Records excerpted from a collection

---

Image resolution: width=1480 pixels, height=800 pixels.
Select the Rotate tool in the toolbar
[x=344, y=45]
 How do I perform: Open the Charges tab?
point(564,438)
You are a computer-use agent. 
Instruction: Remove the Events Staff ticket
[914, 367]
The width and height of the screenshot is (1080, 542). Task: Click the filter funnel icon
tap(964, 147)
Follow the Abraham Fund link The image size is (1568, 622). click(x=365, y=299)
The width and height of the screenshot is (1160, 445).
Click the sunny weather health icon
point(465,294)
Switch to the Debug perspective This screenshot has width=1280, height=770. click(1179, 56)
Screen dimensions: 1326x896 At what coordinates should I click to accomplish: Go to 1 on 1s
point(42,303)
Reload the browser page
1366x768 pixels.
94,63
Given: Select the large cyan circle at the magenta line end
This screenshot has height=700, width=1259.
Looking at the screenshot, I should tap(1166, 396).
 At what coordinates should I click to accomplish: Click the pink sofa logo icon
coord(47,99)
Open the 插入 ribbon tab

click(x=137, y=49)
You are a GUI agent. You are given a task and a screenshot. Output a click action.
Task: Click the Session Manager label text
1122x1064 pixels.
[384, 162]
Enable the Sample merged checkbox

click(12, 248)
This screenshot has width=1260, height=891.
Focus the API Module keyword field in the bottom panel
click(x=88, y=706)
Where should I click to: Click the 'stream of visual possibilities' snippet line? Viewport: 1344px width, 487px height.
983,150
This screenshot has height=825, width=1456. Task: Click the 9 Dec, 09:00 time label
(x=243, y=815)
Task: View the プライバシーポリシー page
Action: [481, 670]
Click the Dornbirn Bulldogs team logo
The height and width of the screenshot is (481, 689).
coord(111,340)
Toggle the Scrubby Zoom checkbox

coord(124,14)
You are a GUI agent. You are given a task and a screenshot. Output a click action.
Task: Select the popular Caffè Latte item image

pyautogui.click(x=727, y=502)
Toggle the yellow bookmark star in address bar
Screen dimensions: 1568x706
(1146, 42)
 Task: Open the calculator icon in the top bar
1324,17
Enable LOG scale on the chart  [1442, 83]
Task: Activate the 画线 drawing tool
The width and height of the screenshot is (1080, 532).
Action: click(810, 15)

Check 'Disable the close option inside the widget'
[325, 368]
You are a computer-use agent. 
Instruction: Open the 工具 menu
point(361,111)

---

AIM OF THE EXERCISE. Look back at the data above. Transcribe exactly the lines starting at the line that contains "Task: Select the" and ending at the line that contains "Task: Activate the 画线 drawing tool".

EXPECTED OUTPUT.
Task: Select the popular Caffè Latte item image

pyautogui.click(x=727, y=502)
Toggle the yellow bookmark star in address bar
Screen dimensions: 1568x706
(1146, 42)
 Task: Open the calculator icon in the top bar
1324,17
Enable LOG scale on the chart  [1442, 83]
Task: Activate the 画线 drawing tool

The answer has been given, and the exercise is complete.